#### SUPPLIED INFORMATION ####

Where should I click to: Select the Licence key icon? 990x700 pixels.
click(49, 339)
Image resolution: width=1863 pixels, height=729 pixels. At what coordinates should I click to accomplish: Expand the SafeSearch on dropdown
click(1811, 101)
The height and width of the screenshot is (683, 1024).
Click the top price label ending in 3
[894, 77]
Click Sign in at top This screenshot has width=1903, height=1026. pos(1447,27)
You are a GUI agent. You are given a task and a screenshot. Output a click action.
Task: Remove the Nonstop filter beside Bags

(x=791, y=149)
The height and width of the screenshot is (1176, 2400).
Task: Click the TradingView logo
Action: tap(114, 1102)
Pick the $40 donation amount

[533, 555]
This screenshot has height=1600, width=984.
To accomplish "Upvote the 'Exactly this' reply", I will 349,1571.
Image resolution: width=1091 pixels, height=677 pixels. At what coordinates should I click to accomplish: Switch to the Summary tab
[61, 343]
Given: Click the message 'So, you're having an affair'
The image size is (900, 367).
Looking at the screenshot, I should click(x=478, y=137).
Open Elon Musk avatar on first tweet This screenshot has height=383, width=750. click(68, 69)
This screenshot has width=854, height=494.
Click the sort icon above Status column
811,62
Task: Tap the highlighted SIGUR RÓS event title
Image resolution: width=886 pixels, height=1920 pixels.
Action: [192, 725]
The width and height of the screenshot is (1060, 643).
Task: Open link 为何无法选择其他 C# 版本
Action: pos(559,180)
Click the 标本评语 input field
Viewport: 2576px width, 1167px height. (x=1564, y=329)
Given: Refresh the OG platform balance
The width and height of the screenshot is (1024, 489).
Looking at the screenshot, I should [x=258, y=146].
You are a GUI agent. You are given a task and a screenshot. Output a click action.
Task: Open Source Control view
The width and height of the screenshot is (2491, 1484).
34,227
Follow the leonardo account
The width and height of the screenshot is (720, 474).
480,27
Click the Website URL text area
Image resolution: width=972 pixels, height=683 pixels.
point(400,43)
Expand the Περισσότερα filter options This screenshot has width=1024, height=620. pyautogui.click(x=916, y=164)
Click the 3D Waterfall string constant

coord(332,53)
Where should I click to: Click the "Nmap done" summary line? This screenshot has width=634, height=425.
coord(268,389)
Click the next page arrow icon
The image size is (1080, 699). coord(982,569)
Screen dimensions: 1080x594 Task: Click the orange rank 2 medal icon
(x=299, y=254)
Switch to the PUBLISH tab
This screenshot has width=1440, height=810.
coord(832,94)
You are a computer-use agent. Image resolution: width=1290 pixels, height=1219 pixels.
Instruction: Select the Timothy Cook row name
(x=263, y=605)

####

• _WRITTEN EXERCISE_: Can you format these entries as a numbered list, dropping the blank lines?

• _EXERCISE SOLUTION_:
1. Where should I click to: Select the Licence key icon? 990x700 pixels.
2. click(49, 339)
3. Image resolution: width=1863 pixels, height=729 pixels. At what coordinates should I click to accomplish: Expand the SafeSearch on dropdown
4. click(1811, 101)
5. The height and width of the screenshot is (683, 1024).
6. Click the top price label ending in 3
7. [894, 77]
8. Click Sign in at top This screenshot has width=1903, height=1026. pos(1447,27)
9. You are a GUI agent. You are given a task and a screenshot. Output a click action.
10. Task: Remove the Nonstop filter beside Bags
11. (x=791, y=149)
12. The height and width of the screenshot is (1176, 2400).
13. Task: Click the TradingView logo
14. Action: tap(114, 1102)
15. Pick the $40 donation amount
16. [533, 555]
17. This screenshot has height=1600, width=984.
18. To accomplish "Upvote the 'Exactly this' reply", I will 349,1571.
19. Image resolution: width=1091 pixels, height=677 pixels. At what coordinates should I click to accomplish: Switch to the Summary tab
20. [61, 343]
21. Given: Click the message 'So, you're having an affair'
22. The image size is (900, 367).
23. Looking at the screenshot, I should click(x=478, y=137).
24. Open Elon Musk avatar on first tweet This screenshot has height=383, width=750. click(68, 69)
25. This screenshot has width=854, height=494.
26. Click the sort icon above Status column
27. 811,62
28. Task: Tap the highlighted SIGUR RÓS event title
29. Image resolution: width=886 pixels, height=1920 pixels.
30. Action: [192, 725]
31. The width and height of the screenshot is (1060, 643).
32. Task: Open link 为何无法选择其他 C# 版本
33. Action: pos(559,180)
34. Click the 标本评语 input field
35. Viewport: 2576px width, 1167px height. (x=1564, y=329)
36. Given: Refresh the OG platform balance
37. The width and height of the screenshot is (1024, 489).
38. Looking at the screenshot, I should [x=258, y=146].
39. You are a GUI agent. You are given a task and a screenshot. Output a click action.
40. Task: Open Source Control view
41. The width and height of the screenshot is (2491, 1484).
42. 34,227
43. Follow the leonardo account
44. The width and height of the screenshot is (720, 474).
45. 480,27
46. Click the Website URL text area
47. Image resolution: width=972 pixels, height=683 pixels.
48. point(400,43)
49. Expand the Περισσότερα filter options This screenshot has width=1024, height=620. pyautogui.click(x=916, y=164)
50. Click the 3D Waterfall string constant
51. coord(332,53)
52. Where should I click to: Click the "Nmap done" summary line? This screenshot has width=634, height=425.
53. coord(268,389)
54. Click the next page arrow icon
55. The image size is (1080, 699). coord(982,569)
56. Screen dimensions: 1080x594 Task: Click the orange rank 2 medal icon
57. (x=299, y=254)
58. Switch to the PUBLISH tab
59. This screenshot has width=1440, height=810.
60. coord(832,94)
61. You are a computer-use agent. Image resolution: width=1290 pixels, height=1219 pixels.
62. Instruction: Select the Timothy Cook row name
63. (x=263, y=605)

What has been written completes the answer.